──────── Available records

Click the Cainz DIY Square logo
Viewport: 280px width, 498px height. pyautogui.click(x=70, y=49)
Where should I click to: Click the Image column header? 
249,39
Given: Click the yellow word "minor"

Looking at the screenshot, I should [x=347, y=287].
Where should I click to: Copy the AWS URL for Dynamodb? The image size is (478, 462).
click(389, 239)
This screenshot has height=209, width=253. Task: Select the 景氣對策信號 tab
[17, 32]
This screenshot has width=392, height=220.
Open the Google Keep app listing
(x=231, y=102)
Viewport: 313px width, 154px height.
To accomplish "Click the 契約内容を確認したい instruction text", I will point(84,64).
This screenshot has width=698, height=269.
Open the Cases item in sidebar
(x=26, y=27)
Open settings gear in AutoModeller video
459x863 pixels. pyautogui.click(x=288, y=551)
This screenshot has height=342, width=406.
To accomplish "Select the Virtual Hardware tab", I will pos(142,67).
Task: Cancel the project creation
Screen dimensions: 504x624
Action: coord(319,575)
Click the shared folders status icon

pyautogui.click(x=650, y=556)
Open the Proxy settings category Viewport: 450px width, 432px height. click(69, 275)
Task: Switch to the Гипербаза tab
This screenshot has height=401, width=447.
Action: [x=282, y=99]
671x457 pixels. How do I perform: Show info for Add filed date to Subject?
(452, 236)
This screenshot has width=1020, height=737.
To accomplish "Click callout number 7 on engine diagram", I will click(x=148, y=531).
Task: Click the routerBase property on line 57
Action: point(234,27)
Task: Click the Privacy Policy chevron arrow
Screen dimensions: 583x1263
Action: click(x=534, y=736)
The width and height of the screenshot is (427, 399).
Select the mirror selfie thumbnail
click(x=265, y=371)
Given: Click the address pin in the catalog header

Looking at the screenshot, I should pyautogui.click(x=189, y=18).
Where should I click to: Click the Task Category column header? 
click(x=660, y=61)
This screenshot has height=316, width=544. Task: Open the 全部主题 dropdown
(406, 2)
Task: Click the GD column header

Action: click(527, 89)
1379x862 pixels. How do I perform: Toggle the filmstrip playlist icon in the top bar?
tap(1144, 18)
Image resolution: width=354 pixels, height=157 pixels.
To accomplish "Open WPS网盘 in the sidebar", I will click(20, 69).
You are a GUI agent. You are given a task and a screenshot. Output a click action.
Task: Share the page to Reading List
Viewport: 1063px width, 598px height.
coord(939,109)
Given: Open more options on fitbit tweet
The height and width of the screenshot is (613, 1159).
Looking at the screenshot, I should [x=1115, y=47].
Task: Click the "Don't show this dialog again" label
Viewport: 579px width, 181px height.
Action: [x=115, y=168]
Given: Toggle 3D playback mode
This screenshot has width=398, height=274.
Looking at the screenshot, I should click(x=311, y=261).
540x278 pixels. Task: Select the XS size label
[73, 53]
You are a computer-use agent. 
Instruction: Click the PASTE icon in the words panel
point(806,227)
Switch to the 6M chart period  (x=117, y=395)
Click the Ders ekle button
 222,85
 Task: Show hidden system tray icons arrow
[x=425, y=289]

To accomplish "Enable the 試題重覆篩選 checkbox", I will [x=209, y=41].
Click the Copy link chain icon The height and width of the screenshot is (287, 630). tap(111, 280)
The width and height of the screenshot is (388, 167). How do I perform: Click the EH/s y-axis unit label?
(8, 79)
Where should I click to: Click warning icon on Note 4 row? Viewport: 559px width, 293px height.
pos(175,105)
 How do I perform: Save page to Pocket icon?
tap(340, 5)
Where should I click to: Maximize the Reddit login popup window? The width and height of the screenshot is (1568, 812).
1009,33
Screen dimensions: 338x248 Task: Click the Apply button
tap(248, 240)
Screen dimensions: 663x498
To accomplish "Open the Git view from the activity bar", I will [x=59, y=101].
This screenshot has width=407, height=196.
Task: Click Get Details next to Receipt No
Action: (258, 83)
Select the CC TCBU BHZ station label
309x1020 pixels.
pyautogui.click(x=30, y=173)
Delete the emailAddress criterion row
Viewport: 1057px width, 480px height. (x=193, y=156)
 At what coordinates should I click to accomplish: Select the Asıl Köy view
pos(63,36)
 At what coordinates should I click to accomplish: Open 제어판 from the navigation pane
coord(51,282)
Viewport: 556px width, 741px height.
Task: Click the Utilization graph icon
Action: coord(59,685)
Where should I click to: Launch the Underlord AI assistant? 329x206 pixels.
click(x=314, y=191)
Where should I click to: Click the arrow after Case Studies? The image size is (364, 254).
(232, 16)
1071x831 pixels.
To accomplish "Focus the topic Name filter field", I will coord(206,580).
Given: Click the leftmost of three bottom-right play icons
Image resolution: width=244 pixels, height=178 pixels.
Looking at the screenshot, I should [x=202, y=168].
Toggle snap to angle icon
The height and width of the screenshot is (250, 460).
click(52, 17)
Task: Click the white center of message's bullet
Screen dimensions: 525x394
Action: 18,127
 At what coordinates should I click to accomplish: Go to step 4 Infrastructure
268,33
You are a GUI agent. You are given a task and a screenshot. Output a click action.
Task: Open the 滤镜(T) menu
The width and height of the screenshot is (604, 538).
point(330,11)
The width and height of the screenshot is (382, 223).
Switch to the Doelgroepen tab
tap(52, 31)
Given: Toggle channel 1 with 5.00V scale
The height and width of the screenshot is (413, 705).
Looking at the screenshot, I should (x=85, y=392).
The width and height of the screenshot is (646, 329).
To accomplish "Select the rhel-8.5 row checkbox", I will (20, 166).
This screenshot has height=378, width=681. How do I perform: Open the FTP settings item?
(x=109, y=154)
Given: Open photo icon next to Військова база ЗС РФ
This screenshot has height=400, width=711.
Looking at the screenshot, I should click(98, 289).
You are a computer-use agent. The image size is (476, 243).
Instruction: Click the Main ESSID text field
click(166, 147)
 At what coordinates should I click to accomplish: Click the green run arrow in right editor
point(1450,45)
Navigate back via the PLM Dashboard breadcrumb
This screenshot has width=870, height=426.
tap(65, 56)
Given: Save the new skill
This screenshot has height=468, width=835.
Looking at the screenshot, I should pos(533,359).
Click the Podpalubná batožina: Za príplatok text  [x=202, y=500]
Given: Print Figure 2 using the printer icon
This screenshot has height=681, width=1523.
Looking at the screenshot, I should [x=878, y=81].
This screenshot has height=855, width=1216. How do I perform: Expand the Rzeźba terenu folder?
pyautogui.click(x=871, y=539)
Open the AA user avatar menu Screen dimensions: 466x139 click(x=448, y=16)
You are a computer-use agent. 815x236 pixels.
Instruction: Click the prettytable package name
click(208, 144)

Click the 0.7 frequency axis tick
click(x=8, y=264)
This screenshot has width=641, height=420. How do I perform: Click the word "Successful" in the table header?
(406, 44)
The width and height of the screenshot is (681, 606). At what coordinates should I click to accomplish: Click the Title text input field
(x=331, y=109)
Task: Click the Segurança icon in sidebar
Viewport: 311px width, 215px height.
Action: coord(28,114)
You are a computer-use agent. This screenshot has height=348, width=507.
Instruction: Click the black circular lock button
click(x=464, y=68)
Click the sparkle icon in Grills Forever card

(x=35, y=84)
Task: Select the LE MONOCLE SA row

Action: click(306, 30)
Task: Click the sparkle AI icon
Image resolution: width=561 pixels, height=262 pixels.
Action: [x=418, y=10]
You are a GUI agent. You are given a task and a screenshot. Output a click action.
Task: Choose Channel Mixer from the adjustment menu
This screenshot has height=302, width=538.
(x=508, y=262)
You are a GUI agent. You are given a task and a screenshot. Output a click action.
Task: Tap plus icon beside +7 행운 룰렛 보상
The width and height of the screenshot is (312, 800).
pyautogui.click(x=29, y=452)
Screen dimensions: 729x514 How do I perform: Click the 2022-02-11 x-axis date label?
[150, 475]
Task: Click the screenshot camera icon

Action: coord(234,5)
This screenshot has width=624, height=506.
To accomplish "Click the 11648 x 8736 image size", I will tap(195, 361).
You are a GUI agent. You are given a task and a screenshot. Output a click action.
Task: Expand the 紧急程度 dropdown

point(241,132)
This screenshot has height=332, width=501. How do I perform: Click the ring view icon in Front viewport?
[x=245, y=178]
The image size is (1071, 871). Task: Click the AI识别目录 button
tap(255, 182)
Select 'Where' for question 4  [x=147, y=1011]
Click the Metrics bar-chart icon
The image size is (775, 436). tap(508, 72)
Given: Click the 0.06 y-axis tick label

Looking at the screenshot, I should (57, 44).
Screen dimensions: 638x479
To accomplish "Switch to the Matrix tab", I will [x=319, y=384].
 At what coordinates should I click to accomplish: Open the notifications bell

────────────────

**Your assignment:**
Transcribe, exactly as written, all lines of the entries above from the first to the one containing "Viewport: 313px width, 154px height.", and no more.

**Exercise solution:**
Click the Cainz DIY Square logo
Viewport: 280px width, 498px height. pyautogui.click(x=70, y=49)
Where should I click to: Click the Image column header? 
249,39
Given: Click the yellow word "minor"

Looking at the screenshot, I should [x=347, y=287].
Where should I click to: Copy the AWS URL for Dynamodb? The image size is (478, 462).
click(389, 239)
This screenshot has height=209, width=253. Task: Select the 景氣對策信號 tab
[17, 32]
This screenshot has width=392, height=220.
Open the Google Keep app listing
(x=231, y=102)
Viewport: 313px width, 154px height.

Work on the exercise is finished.